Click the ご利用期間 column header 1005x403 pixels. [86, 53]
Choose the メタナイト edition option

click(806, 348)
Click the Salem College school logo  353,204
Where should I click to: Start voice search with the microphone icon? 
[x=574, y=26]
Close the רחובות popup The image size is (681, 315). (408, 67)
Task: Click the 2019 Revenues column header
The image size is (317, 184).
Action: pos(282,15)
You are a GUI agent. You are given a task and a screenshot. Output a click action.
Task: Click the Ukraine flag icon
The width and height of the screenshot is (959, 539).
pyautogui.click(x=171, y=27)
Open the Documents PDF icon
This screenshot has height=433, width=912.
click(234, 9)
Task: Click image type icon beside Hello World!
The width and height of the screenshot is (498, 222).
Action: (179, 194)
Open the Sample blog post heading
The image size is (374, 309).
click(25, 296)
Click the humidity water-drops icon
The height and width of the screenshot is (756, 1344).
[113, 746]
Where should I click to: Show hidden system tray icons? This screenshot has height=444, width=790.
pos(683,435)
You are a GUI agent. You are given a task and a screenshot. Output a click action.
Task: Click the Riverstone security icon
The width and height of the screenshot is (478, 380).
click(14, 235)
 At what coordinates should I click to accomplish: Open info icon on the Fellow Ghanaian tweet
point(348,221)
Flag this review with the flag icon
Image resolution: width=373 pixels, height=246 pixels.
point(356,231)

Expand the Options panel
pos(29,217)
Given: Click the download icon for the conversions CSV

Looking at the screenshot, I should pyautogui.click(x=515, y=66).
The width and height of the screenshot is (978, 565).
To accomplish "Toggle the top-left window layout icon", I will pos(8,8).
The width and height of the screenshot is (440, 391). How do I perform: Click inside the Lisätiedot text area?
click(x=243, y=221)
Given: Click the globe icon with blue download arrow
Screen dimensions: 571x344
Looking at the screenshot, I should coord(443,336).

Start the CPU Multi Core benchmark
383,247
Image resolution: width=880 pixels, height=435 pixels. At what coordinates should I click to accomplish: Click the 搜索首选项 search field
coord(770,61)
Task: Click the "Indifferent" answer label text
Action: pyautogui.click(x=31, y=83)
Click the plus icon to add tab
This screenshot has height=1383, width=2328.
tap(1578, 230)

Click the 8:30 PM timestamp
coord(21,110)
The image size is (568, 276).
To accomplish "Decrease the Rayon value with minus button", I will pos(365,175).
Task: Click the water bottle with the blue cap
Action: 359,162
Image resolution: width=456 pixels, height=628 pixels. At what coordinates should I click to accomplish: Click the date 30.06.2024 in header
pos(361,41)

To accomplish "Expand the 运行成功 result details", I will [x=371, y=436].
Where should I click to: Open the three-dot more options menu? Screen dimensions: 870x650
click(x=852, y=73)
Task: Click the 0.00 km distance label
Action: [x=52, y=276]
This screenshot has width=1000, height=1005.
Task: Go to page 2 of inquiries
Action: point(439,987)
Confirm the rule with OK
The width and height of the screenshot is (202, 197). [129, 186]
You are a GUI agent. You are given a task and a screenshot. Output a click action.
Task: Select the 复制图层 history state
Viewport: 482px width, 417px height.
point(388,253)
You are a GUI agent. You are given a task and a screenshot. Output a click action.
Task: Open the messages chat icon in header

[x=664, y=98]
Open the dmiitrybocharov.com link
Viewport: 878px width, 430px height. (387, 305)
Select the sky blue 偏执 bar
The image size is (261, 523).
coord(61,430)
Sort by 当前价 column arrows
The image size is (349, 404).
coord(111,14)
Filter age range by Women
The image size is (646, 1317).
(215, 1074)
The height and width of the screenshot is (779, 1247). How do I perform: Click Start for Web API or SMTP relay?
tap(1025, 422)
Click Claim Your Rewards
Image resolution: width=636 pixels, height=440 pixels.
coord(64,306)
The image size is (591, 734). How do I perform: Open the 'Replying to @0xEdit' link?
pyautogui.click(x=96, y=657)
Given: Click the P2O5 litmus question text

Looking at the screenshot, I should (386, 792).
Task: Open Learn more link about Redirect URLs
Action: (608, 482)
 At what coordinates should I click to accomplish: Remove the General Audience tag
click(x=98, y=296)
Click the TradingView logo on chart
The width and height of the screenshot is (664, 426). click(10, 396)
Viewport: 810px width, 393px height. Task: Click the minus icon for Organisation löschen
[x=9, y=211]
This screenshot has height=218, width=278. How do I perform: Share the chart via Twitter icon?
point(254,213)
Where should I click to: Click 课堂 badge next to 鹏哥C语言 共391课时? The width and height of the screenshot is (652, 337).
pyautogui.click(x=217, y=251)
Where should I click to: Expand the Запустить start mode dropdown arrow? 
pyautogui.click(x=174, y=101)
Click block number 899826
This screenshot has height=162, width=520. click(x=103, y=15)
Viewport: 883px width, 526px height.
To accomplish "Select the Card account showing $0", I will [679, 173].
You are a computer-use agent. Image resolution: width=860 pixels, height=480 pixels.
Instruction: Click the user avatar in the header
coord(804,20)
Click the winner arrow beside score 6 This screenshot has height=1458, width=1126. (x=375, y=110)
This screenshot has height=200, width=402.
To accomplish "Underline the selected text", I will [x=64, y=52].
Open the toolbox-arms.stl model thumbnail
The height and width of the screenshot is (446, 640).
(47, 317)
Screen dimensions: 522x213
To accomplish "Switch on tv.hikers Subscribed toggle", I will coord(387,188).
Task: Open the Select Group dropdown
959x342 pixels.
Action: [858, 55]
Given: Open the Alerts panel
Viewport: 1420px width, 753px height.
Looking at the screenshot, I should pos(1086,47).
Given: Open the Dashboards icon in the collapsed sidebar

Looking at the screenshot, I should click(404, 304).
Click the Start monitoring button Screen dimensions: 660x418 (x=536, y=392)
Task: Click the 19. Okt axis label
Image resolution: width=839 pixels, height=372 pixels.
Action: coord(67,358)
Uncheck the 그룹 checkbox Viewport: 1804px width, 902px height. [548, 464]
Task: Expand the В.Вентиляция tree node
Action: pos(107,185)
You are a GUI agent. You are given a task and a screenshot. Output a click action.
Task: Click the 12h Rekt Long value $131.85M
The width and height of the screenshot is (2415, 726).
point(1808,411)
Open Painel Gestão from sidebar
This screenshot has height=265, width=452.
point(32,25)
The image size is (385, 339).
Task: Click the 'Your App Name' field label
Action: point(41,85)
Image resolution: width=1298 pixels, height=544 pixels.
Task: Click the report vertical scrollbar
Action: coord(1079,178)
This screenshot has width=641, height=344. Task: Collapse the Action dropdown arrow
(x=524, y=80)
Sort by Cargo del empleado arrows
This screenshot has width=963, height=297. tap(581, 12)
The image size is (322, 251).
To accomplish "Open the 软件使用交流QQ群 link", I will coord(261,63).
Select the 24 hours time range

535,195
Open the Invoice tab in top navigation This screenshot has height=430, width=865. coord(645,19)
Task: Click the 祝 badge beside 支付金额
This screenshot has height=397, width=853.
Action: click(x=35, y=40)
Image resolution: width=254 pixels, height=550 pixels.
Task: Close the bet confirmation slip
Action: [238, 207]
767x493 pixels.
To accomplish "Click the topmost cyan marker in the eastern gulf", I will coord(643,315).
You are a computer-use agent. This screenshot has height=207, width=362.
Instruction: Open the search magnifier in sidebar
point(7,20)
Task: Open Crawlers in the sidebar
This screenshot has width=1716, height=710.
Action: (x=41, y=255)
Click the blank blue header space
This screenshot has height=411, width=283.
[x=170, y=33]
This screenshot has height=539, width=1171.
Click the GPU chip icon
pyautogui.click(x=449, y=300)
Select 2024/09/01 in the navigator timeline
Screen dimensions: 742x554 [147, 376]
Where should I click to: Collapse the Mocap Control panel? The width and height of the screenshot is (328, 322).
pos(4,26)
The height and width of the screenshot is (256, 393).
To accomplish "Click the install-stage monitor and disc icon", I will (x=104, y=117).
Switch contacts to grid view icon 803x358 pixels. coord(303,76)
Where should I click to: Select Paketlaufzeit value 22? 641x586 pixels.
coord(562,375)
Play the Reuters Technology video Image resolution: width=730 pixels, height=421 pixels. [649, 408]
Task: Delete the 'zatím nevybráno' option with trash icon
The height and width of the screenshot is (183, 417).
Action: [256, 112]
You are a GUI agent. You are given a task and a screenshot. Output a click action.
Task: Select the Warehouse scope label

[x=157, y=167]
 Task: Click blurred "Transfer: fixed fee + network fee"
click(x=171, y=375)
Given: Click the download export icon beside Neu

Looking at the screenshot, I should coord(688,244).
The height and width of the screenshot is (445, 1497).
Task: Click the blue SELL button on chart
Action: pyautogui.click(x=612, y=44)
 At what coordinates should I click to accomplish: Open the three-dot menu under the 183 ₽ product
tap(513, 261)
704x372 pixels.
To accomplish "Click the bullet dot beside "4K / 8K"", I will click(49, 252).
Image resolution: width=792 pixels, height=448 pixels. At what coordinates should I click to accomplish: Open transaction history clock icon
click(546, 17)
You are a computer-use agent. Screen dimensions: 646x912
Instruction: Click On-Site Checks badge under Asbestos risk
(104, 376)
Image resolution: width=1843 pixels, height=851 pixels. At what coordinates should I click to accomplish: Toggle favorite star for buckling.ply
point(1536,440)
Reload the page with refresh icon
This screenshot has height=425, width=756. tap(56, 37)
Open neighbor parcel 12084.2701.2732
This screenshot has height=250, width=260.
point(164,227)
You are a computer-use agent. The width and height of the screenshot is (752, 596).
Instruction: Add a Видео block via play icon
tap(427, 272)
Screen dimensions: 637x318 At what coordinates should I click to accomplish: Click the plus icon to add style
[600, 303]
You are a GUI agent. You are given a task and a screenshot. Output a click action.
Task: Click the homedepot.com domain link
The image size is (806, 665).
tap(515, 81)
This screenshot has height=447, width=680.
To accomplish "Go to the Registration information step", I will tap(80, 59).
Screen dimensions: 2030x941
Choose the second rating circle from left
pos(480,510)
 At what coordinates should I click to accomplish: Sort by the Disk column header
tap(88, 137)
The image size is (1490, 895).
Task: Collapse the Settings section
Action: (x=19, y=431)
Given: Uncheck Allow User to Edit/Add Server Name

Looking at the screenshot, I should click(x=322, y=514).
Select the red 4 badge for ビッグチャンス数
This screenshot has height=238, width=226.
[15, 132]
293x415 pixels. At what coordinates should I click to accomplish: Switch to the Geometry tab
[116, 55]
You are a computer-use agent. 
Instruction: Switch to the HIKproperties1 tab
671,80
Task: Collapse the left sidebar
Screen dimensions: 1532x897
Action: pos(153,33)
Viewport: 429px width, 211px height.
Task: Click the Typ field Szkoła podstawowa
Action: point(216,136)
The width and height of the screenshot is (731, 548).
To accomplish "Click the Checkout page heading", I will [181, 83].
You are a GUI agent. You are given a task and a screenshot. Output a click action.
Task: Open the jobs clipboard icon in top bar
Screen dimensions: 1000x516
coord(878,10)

Exercise aim
Copy out the records from the line with "Uncheck the 그룹" to the line with "Action: pos(107,185)", both included, with no changes.

Written reply
Uncheck the 그룹 checkbox Viewport: 1804px width, 902px height. [548, 464]
Task: Expand the В.Вентиляция tree node
Action: pos(107,185)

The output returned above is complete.